YOUR TASK
Start at the line in the entries below that contains "You are a computer-use", stop at the line that contains "Instruction: Click the", and output exactly the lines in that span, both ends included.

EXTRACTED INFORMATION
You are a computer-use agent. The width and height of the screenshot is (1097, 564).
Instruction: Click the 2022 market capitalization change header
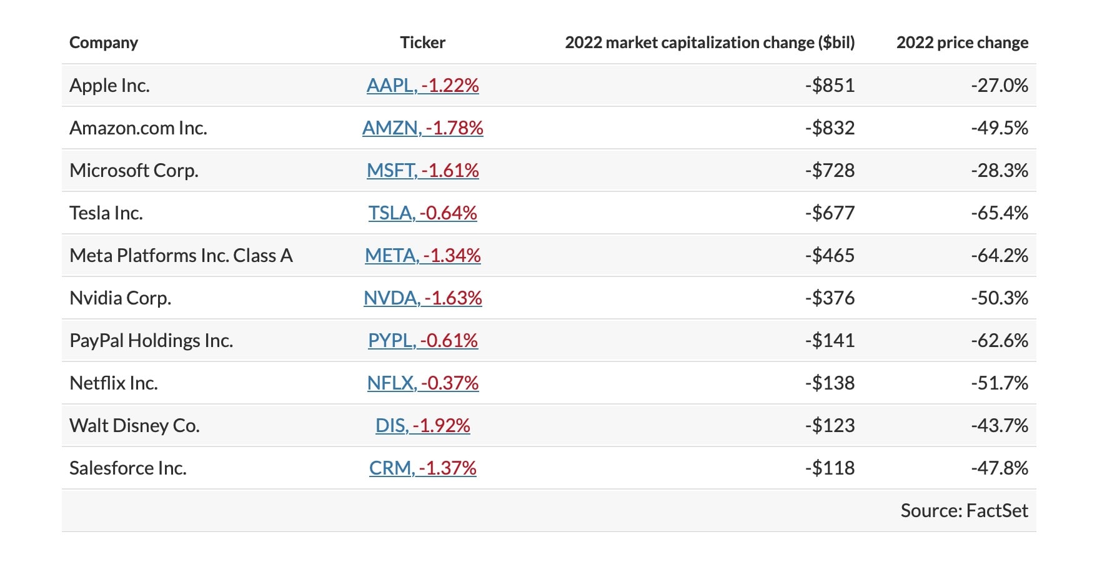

* * *

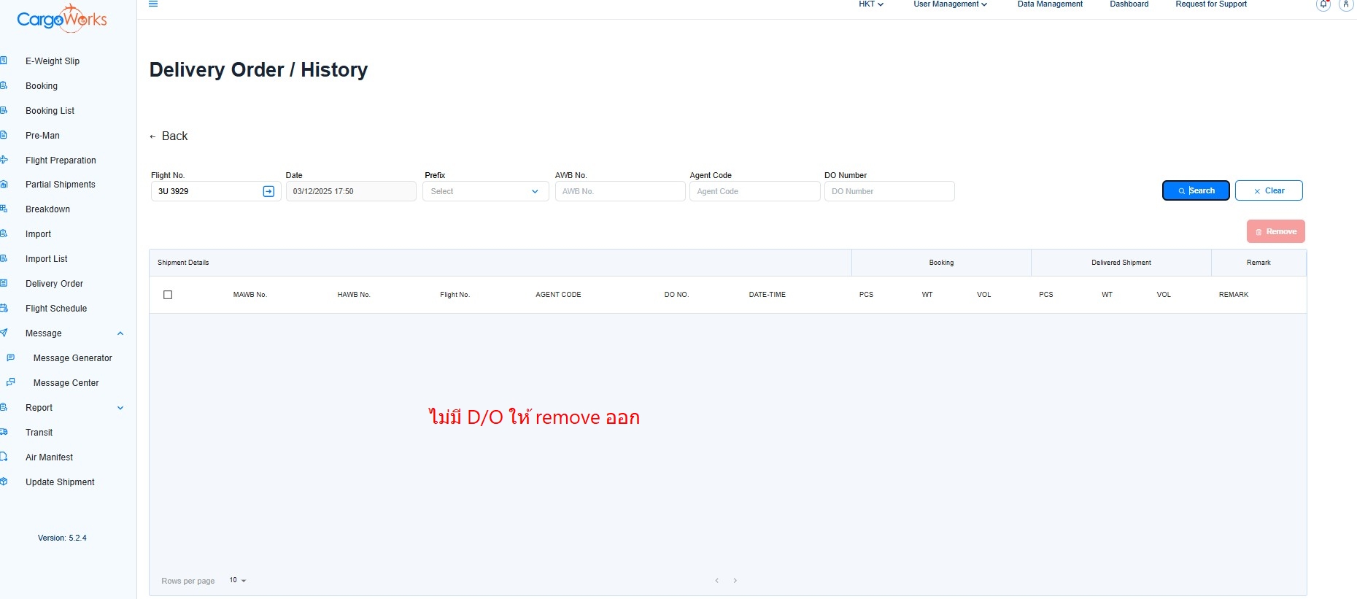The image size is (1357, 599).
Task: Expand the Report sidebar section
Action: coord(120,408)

==

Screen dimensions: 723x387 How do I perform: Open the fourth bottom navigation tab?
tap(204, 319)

OUTPUT FOR THIS EXERCISE
You are a computer-use agent. The width and height of the screenshot is (1097, 564).
Instruction: Click the 2022 market capitalization change header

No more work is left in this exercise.